==== RECORDS FOR THE EXERCISE ====

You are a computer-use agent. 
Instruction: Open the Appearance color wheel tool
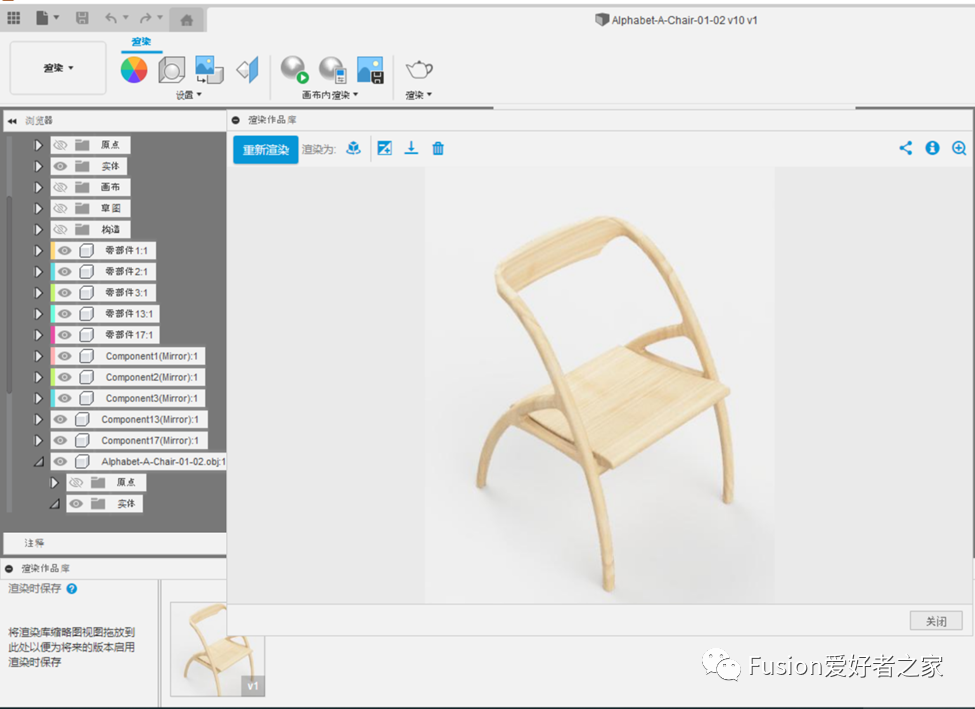click(134, 69)
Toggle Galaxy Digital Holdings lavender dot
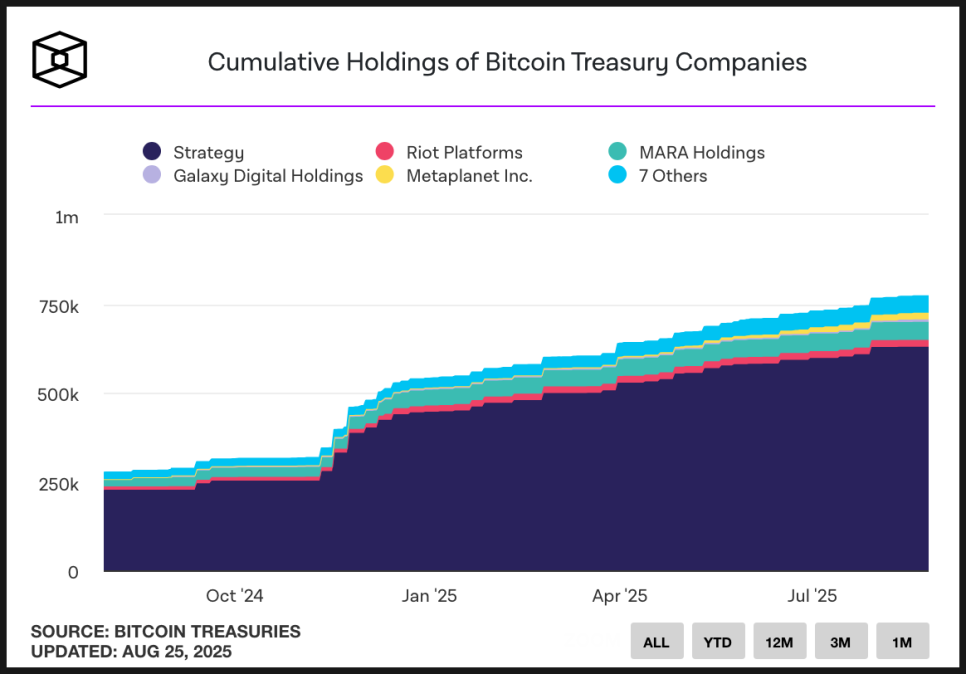 tap(152, 174)
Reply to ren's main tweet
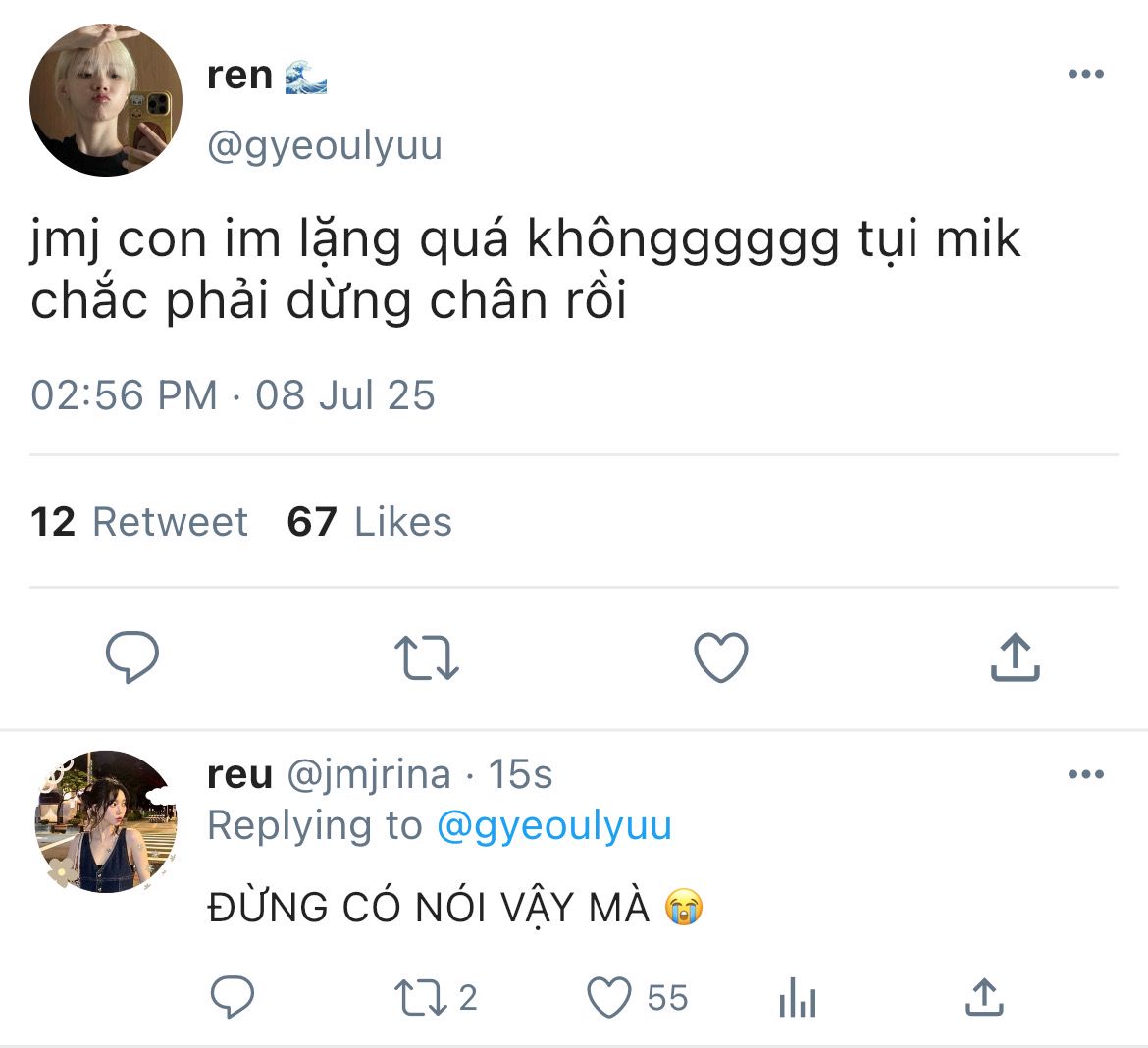This screenshot has height=1048, width=1148. (x=132, y=656)
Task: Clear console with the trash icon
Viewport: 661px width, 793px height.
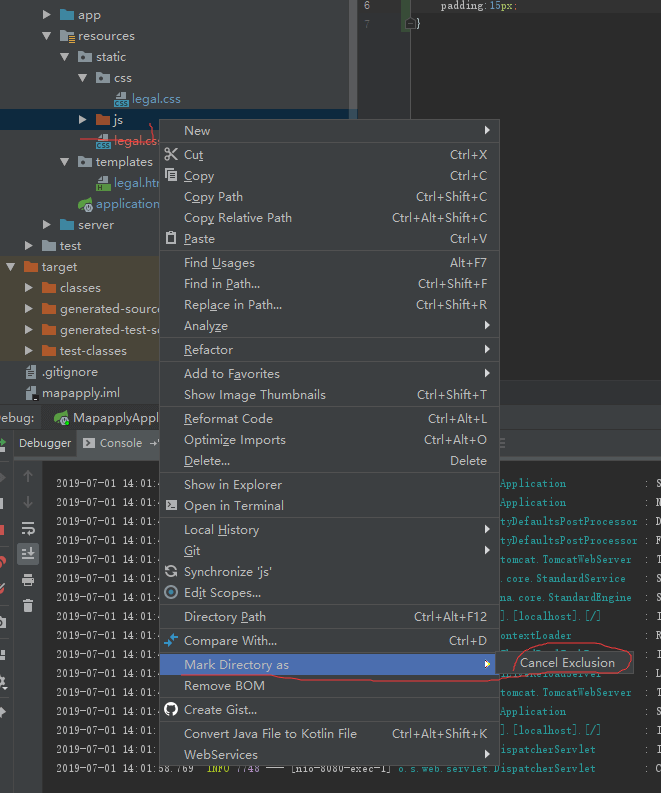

====

◆ **GIVEN EXERCISE**
Copy the rows word for word, starting at the line that contains "Toggle Galaxy Digital Holdings lavender dot" and continuing through the end of the rows. Leave the pictures out.

◆ **SOLVED PROBLEM**
Toggle Galaxy Digital Holdings lavender dot
 tap(152, 174)
Reply to ren's main tweet
This screenshot has height=1048, width=1148. (x=132, y=656)
Task: Clear console with the trash icon
Viewport: 661px width, 793px height.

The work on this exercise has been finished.